YOUR GOAL = Update the lines starting at the one containing "has height=545, width=1568." and ending after the one containing "Action: tap(900, 668)", replacing "Instruction" with "Command" and leaving everything else the same. Return only those lines.

-- begin LISTING --

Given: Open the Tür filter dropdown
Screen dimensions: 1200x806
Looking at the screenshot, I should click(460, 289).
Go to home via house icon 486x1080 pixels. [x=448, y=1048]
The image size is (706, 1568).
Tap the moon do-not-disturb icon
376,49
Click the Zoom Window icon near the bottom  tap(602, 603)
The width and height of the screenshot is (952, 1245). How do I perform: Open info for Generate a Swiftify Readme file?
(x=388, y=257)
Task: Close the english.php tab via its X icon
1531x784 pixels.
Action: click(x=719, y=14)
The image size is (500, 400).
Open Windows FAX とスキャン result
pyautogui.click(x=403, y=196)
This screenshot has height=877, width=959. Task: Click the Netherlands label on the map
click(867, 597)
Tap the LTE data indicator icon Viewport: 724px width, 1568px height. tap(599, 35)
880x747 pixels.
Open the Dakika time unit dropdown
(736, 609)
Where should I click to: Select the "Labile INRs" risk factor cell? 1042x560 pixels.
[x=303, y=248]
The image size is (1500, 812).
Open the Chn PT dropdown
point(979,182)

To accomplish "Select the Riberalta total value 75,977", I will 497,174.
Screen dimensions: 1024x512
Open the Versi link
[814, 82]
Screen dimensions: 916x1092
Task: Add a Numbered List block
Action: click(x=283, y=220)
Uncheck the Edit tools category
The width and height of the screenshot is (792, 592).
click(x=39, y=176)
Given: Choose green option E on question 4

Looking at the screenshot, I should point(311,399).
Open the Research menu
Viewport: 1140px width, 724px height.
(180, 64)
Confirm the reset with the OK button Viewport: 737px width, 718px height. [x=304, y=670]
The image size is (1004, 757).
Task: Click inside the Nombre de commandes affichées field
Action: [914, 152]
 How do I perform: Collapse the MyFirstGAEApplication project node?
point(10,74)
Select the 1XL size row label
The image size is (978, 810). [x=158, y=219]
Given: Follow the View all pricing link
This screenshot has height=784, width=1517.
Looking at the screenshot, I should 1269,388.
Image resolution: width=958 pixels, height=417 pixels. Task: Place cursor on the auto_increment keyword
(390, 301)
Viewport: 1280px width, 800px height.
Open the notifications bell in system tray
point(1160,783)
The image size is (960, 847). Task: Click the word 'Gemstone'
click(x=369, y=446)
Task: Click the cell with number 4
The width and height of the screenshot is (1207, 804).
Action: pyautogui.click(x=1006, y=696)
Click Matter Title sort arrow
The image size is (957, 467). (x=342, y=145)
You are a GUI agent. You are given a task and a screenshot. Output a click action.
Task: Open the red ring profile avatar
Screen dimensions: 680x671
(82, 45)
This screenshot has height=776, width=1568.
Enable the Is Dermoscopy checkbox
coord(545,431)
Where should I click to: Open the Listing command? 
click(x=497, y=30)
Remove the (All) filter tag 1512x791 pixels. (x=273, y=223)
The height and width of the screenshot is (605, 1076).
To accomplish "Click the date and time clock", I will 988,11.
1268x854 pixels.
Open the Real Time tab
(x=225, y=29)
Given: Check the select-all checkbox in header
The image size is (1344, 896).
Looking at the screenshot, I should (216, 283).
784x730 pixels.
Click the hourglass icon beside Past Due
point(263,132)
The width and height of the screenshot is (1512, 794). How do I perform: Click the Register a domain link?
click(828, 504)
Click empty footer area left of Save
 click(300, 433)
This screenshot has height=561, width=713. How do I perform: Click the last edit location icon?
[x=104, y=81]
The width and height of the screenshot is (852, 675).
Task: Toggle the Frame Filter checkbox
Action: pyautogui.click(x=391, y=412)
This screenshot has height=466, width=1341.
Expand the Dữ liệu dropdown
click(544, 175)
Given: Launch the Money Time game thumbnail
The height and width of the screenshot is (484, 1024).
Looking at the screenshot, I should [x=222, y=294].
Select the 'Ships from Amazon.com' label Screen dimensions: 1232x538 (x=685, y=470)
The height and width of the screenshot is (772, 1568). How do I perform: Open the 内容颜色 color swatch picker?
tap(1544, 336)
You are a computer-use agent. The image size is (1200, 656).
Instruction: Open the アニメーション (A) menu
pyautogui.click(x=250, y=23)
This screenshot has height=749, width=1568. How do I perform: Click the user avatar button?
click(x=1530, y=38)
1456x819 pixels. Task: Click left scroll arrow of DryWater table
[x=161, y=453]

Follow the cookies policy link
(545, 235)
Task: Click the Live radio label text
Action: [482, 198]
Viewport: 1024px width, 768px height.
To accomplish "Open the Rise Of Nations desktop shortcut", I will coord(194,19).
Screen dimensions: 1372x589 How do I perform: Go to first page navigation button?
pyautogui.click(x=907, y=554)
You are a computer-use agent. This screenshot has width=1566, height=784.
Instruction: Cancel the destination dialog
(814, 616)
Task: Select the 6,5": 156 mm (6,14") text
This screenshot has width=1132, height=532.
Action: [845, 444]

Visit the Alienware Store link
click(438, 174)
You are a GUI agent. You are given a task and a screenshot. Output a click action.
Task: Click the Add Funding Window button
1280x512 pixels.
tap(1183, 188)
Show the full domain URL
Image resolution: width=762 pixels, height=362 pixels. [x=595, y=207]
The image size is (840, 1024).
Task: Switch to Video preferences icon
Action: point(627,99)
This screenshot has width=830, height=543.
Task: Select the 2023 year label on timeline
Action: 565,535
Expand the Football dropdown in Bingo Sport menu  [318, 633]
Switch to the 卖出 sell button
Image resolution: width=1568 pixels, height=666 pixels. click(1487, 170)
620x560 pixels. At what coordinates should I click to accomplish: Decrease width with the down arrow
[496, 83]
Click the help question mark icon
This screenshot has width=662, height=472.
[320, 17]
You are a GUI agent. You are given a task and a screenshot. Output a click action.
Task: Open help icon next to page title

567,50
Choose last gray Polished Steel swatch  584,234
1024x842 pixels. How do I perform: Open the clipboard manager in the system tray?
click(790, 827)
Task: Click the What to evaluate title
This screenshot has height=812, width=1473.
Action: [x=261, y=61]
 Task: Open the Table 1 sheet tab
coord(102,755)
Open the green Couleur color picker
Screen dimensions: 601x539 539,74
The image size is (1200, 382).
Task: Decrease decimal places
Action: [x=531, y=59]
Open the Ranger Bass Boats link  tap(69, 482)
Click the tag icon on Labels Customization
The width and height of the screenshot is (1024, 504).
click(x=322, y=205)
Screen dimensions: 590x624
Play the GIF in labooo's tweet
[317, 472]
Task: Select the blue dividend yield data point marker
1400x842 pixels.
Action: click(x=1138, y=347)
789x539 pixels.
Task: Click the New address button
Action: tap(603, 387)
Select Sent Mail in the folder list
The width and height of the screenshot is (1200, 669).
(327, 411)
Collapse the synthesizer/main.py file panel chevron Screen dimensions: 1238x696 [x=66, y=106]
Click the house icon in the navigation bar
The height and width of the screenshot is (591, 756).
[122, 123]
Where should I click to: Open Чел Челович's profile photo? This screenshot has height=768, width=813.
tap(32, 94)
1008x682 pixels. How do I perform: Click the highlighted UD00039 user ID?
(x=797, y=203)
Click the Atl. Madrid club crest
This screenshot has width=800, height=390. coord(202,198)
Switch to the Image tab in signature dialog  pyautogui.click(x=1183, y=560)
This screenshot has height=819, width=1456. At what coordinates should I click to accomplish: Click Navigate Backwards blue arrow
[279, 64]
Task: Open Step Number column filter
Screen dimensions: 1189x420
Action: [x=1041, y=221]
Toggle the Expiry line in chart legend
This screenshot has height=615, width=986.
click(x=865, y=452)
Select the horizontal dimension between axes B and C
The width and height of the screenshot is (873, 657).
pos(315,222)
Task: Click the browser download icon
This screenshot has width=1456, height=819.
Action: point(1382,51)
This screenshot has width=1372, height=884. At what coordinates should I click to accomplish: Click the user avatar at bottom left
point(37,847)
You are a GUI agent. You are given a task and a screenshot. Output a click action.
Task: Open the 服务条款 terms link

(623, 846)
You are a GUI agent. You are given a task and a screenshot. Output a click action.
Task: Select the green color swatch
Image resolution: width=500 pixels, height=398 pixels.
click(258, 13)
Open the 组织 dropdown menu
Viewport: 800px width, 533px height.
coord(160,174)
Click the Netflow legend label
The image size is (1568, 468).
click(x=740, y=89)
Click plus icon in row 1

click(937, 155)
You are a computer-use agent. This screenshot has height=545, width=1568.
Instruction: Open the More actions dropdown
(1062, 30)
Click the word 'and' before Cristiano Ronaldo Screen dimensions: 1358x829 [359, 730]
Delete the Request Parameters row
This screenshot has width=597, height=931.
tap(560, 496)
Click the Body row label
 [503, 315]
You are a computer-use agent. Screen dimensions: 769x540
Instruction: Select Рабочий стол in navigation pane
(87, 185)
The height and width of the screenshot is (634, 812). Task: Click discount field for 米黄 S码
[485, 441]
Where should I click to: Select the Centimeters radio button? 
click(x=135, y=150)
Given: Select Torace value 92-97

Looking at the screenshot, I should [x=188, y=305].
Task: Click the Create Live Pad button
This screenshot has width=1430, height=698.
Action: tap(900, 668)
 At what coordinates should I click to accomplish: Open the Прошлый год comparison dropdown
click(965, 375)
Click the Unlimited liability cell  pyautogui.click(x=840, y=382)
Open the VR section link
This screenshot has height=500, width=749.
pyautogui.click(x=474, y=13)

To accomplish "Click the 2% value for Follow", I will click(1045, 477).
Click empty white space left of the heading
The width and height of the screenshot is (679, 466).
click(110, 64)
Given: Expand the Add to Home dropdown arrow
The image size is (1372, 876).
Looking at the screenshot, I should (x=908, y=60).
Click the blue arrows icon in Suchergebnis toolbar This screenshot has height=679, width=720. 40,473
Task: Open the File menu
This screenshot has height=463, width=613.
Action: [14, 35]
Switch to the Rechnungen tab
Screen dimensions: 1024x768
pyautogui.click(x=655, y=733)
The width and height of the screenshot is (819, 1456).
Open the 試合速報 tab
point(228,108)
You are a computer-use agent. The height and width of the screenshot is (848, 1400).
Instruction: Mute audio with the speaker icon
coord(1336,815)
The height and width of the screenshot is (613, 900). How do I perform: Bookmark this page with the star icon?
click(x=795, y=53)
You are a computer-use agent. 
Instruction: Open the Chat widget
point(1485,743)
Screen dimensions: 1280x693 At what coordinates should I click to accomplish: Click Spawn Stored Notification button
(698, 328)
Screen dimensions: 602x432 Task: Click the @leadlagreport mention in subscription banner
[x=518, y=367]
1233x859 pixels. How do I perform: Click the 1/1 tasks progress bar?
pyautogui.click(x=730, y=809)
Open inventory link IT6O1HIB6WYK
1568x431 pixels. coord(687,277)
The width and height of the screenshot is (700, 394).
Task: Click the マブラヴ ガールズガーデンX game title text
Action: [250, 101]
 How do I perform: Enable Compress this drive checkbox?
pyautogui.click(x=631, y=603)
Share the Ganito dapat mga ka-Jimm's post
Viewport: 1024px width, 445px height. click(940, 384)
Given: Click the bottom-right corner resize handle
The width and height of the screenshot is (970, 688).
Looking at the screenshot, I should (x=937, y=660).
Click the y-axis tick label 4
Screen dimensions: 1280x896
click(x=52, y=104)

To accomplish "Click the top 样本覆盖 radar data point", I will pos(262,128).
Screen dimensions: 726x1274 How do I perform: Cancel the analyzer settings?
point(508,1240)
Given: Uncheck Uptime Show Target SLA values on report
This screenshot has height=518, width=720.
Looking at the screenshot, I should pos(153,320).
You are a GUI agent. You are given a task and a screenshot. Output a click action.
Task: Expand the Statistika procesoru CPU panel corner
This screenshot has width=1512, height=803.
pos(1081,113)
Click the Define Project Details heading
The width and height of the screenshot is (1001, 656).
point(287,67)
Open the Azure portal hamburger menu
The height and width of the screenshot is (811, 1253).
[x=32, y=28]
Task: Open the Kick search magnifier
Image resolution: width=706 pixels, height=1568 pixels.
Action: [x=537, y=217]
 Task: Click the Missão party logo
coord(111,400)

-- end LISTING --

RESPONSE =
You are a computer-use agent. This screenshot has height=545, width=1568.
Command: Open the More actions dropdown
(1062, 30)
Click the word 'and' before Cristiano Ronaldo Screen dimensions: 1358x829 [359, 730]
Delete the Request Parameters row
This screenshot has width=597, height=931.
tap(560, 496)
Click the Body row label
 [503, 315]
You are a computer-use agent. Screen dimensions: 769x540
Command: Select Рабочий стол in navigation pane
(87, 185)
The height and width of the screenshot is (634, 812). Task: Click discount field for 米黄 S码
[485, 441]
Where should I click to: Select the Centimeters radio button? 
click(x=135, y=150)
Given: Select Torace value 92-97

Looking at the screenshot, I should [x=188, y=305].
Task: Click the Create Live Pad button
This screenshot has width=1430, height=698.
Action: tap(900, 668)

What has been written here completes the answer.